Entrevista:O Estado inteligente

domingo, dezembro 11, 2005

Editorial da Folha de S Paulo

PACTO ANTICORRUPÇÃO As fartas evidências de que setores do PT e do governo Luiz Inácio Lula da Silva enredaram-se numa trama de corrupção, abdicando dos compromissos originais da legenda, causaram profundo impacto na opinião pública. A derrocada ética dos antigos paladinos da moralidade frustrou até mesmo aqueles que, se opondo às propostas de Lula, viram em sua ascensão ao governo federal pelo menos uma oportunidade para combater práticas condenáveis que tradicionalmente assolam a vida pública brasileira.
Essa oportunidade acabou se apresentando, mas por caminhos inesperados: ao revelar-se a face corrupta do petismo, a sociedade pôde perceber que a extensão dos problemas é maior do que se imaginava -e essa constatação tem provocado um saudável debate em torno da necessidade de reformas para cercear a corrupção.

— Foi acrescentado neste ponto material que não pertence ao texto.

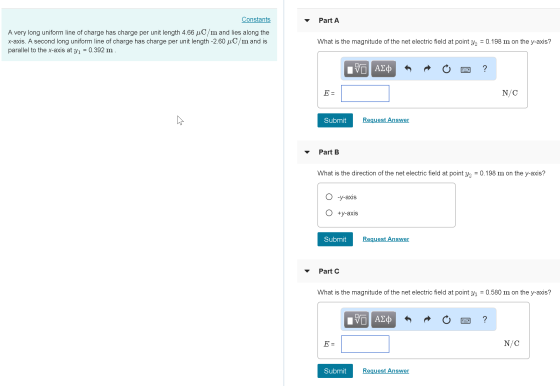The width and height of the screenshot is (560, 386).
Task: Focus the Part A electric field input box
Action: point(365,93)
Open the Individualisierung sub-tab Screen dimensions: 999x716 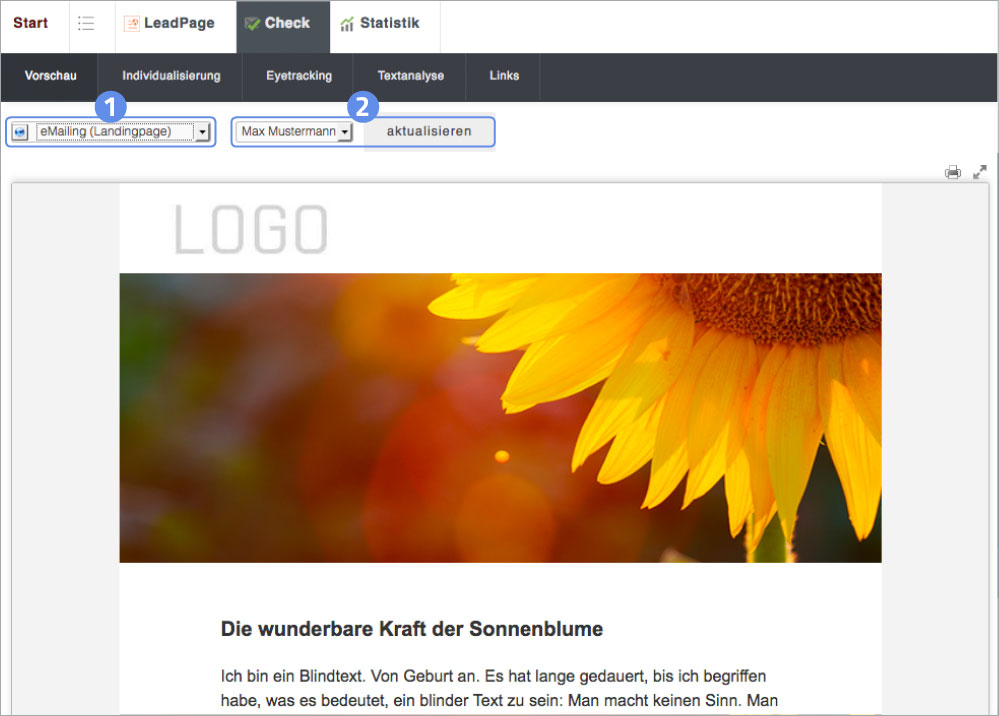171,76
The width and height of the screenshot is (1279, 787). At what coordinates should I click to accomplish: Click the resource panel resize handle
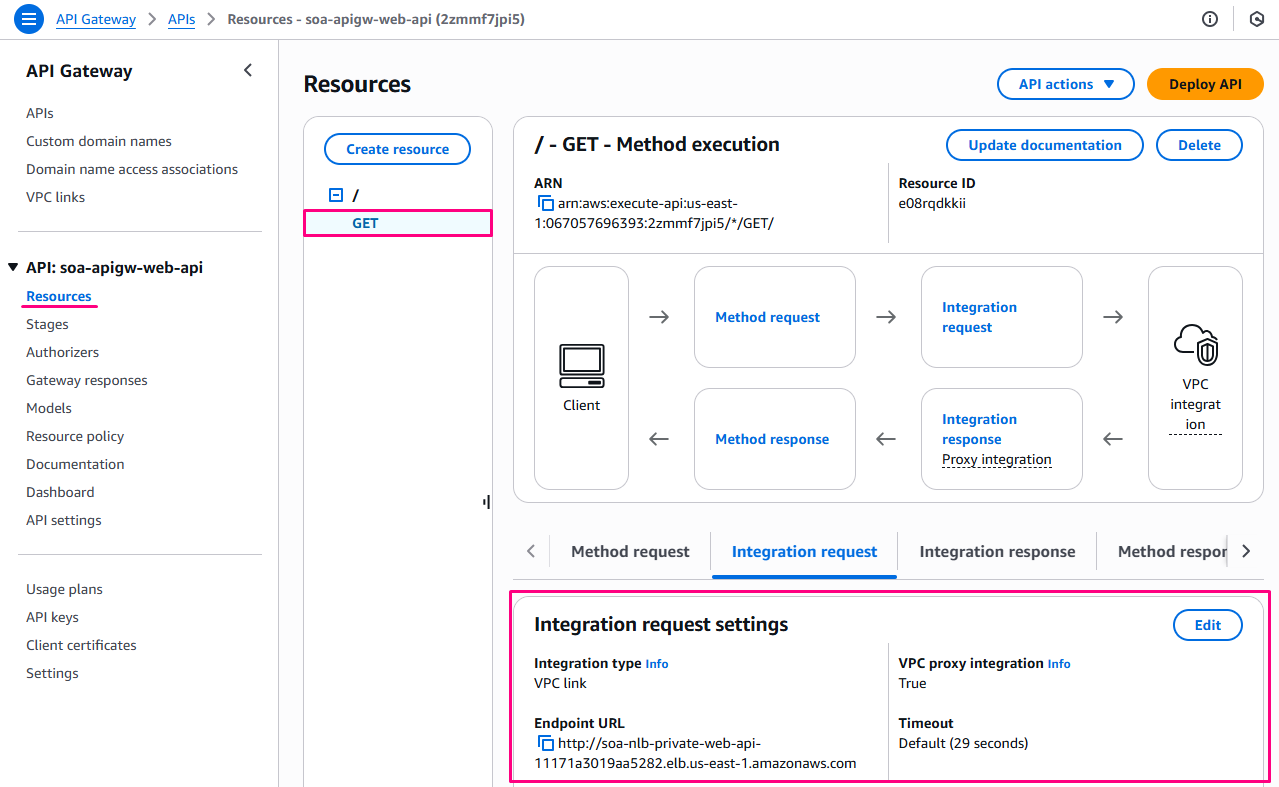[x=486, y=502]
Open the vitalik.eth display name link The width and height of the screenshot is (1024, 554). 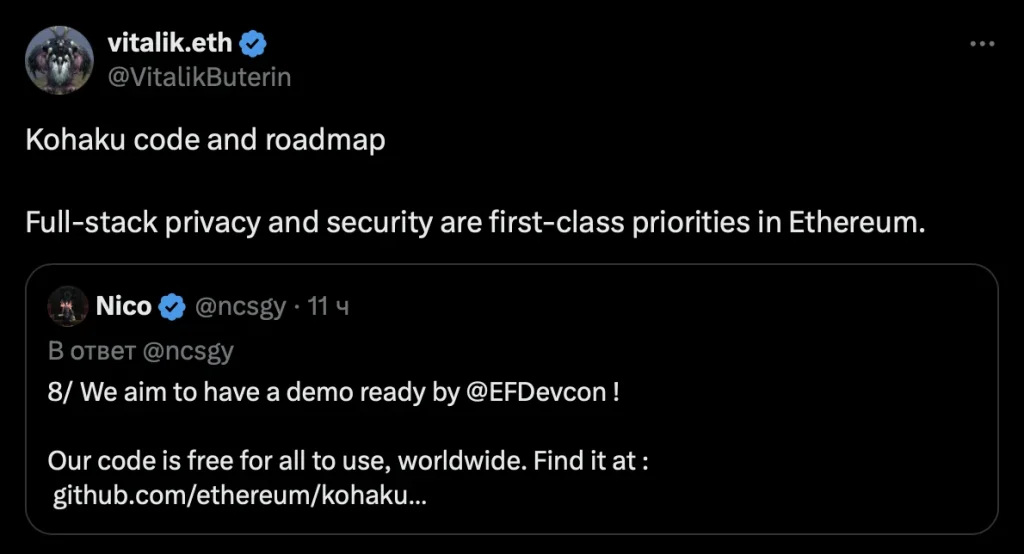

É claro que mudanças legais não vão funcionar como panacéia, mas podem ajudar a coibir uma série de desvios, como o difundido uso de recursos de caixa dois em financiamento de partidos e campanhas.
Nesse sentido, é louvável que organizações ligadas a setores do empresariado tenham-se articulado com outras instituições para lançar o chamado Pacto Empresarial pela Integridade e Contra a Corrupção. Por mais que essa mobilização possa ser vista com ceticismo e considerada por alguns inócua ou quixotesca, ela coloca em cena uma parte do problema que nem sempre é tratada como tal -as empresas privadas que doam recursos para campanhas.
O "pacto" lançado na sexta-feira propõe, entre outras medidas, a exigência de registro, fornecido pelos partidos, de contribuições de campanha feitas pelas empresas e a colaboração com os poderes públicos em casos de investigação de irregularidades, facilitando o acesso a livros, registros e arquivos das companhias, mesmo sem ordem judicial.
Idealizado em debates promovidos pelo Instituto Ethos, o texto final será apresentado às empresas privadas para ser subscrito. Se o fizerem, elas estarão se comprometendo a "propagar boas práticas de ética empresarial, que possam erradicar a corrupção do rol das estratégias para obter resultados econômicos".
Não há nada de errado em que empresários tenham interesses e atuem para o governo contemplá-los. É o que fazem os diversos setores organizados da sociedade, como os sindicatos ou o Movimento dos Sem-Terra. É preciso, porém, disciplinar o modo como essas pressões podem ser exercidas, para que transcorram dentro de parâmetros legítimos e não por meio dos expedientes nebulosos que contribuem para colocar o Brasil entre os países vistos como os mais corruptos do mundo.
É elogiável que representantes do empresariado empenhem-se nessa espécie de "auto-regulação". Apenas isso não basta, mas é, sem dúvida, um passo na direção certa.